Assignment 4: POS tagger , part 2

Assignment 4: Rule-based heuristics for a POS tagger

In the previous assignment, you looked up lexical items in a lexicon and assigned all tags to the token. For this assignment, you'll have to reduce the ambiguity ratio by using a set of heuristics. However, you should not just throw away all tags that you don't like. The trick is to disambiguate correctly. For example,

   The/DT green/JJ|NN dog/NN|VB ./.

should not be disambiguated to

   The/DT green/NN dog/VB ./.

but to

   The/DT green/JJ dog/NN ./.

The goal therefore is to reduce the ambiguity ratio without throwing away correct tags. To test this we will provide a tagged unambiguous text that has the correct tags (although some errors might still occur).

Your program will take tokenized text as input. This text is provided in input file. This is the same file that your last Perl script worked on. The first part of your program is easy, you already did it: assign tags from the lexicon and do something smart with tokens that do not occur in the lexicon. Use the same lexicon as before.

Then you will have to define heuristics that perform partial disambiguation of the tokens. Some of these heuristics were given in class and some will appear amongst the hints below. But you also have to define a couple of heuristics yourself (with a couple I mean between 5 and 10). The task is to show that you can write the Perl code that applies the heuristics, that you can create heuristics that do some disambiguation (without introducing too many errors), and that you come to get aware of some of the problems. You don't have to write a perfect disambiguater. The Brill-tagger, for example, uses 800 rules for disambiguation (give and take a few hundred).

The output of your Perl script has to be in a one-sentence-per-line format with the tags separated from the tokens by a slash ("/") and multiple tags separated by a vertical bar ("|"). At the end of each line there have to be two numbers: the ambiguity ratio before disambiguation and the ratio after disambiguation. Examples:

   The/DT green/JJ dog/NN ./.		[1 ;  0.25]
   The/DT green/JJ dog/NN|VB ./.	[1 ;  0.5]

The reason for this strict format is that I might write a program that compares your output with the correct unambiguous text and computes a correctness score (on the other hand, I might leave this up to you).

Hints

Three parts: data structures, small useful sub routines and overal control.

1. Data Structures

First you should think about how to represent the sentence and the heuristics (well, you don't have to do that anymore if you trust me on my word, but it is good to realise why I gave you the representations below).

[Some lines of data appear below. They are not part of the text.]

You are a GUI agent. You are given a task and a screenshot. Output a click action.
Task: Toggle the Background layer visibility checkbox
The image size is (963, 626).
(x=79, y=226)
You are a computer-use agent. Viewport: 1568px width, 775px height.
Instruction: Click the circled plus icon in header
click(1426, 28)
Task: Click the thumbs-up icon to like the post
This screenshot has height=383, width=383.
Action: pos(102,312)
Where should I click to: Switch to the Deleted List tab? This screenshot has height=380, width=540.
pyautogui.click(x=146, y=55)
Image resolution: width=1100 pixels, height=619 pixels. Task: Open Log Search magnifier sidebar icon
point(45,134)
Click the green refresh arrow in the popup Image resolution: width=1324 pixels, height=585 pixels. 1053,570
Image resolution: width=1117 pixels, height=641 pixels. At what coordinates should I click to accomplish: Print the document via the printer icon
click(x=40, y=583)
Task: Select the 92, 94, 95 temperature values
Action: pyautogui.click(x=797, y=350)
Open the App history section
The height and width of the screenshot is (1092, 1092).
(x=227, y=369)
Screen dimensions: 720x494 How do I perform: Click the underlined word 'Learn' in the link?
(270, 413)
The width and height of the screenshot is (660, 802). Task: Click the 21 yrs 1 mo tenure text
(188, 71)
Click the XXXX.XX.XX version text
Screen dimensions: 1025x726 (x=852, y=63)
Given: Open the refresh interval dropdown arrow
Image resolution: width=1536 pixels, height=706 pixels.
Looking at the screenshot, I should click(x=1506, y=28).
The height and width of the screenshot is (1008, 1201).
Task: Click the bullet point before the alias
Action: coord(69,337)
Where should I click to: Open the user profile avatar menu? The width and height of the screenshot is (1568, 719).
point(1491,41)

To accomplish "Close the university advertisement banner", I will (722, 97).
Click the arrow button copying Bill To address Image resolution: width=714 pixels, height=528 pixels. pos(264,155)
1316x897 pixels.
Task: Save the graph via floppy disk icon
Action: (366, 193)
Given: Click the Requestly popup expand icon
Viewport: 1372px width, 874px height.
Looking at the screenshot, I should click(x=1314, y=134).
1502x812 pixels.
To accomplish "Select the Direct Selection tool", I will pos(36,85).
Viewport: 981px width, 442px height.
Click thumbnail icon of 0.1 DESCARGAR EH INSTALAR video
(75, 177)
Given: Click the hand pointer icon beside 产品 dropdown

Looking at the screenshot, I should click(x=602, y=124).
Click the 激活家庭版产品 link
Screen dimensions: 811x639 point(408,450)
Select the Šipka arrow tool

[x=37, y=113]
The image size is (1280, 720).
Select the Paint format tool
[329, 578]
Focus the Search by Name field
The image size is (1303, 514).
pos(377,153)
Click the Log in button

The thing to do with the input line is to create an array of hashes, like this:

   @line = (
      { word => The , tags => { DT => 1 } },
      { word => green , tags => { JJ => 1 } },
      { word => dog , tags => { NN => 1, VB => 1 } },
      { word => "." , tags => { "." => 1 } } );

Now you can acces individual words, hashes of tags and tags like this:

   $line[0]->{word};		# "The"
   $line[1]->{tags};		# "HASH(0x1001ae8c)", ie a reference to a hash
   $line[2]->{tags}->{NN}	#  "1", ie the third token is tagged as a NN
   $line[2]->{tags}->{JJ}	#  "0", ie the third token is not tagged as a JJ

Of course, you will have to figure out how to create this structure. Here is a template, please fill in the holes:

   @line = split;	# while looping through input
   foreach $token ( @line ) {
      ......		# extract word and tags
      ......		# put tags on hash
      $token = { word => $word, tags => ...... }}

This function will actually change the @line array.

And now the heuristics. Heuristics always focus at a particular token and have information about what it looks for in that token, what it expects to the left and right and what it will do to the token (deleting tags presumably). Use a list of hashes like this one:

   @heuristics = (
   {
    name   => initial_det ,
    tags   => [DT,NNP,JJ] ,		# list of tags expected on token
    left   => ['^'] ,			# left context is beginning of line
    right  => [] ,			# right context not important
    delete => [NNP,JJ] },		# tags to be deleted from token
   {
    name   => adjective_noun ,
    tags   => [NN,VB] ,
    left   => [JJ] ,
    right  => [] ,
    delete => [VB] });

Note that the heuristics themselves as well as the lists of tags are really references to list, so if you want to acces it you have to dereference it, for example:

   @{ $heuristics[0]->{tags} };	# the list (DT,NNP,JJ)

The heuristics have their limitations of course. Maybe you want to refer directly to the word. Also, the left and right context are just a list of tags, maybe you want to refer to words. Or maybe you want to be able to state that the token to the left has an ambuous tag. There is some work to do here.

2. Small Useful Subroutines

Once you got your data structures in order and you know how to access them it gets time to write some functions. Here are a couple that you will need:

&Check_Tags( x , y )

A function that checks whether the tags in the heuristic occur on the token. The arguments are either integers or references to hashes and arrays. If they are integers then x will stand for token x and y for heuristic y, the function will then need to figure out where to get the tags.

&Check_Left( x , y )

Check the left context of a heuristic. Probaly the best is to let x be a token number and y a list of tags that have to be checked (taken from the heuristic). This function is likely to be recursive (but by no means necessarily so). You also need to do something about a left context that is the beginning of a line.

&Check_Right( x , y )

Similar to &Check_Left( x , y ).

&Delete_Tags( x , y )

Again, x and y could be a heuristic number and a token number. But they also could be references to a list of tags on the heuristic and a hash of tags on the token. You can use

   delete $line[2]->{tags}->{VB};

to delete the VB tag from the word "dog".

3. Overall Control

You should figure out the general control structure. That is, how do you go through the string (token by token, starting from the left) and how and when do I apply the heuristics. This comes down to writing one or more loops around the useful little functions (or around one function that call the useful little functions). I ain't writing no more about this right now.

More hints Tuesday in class.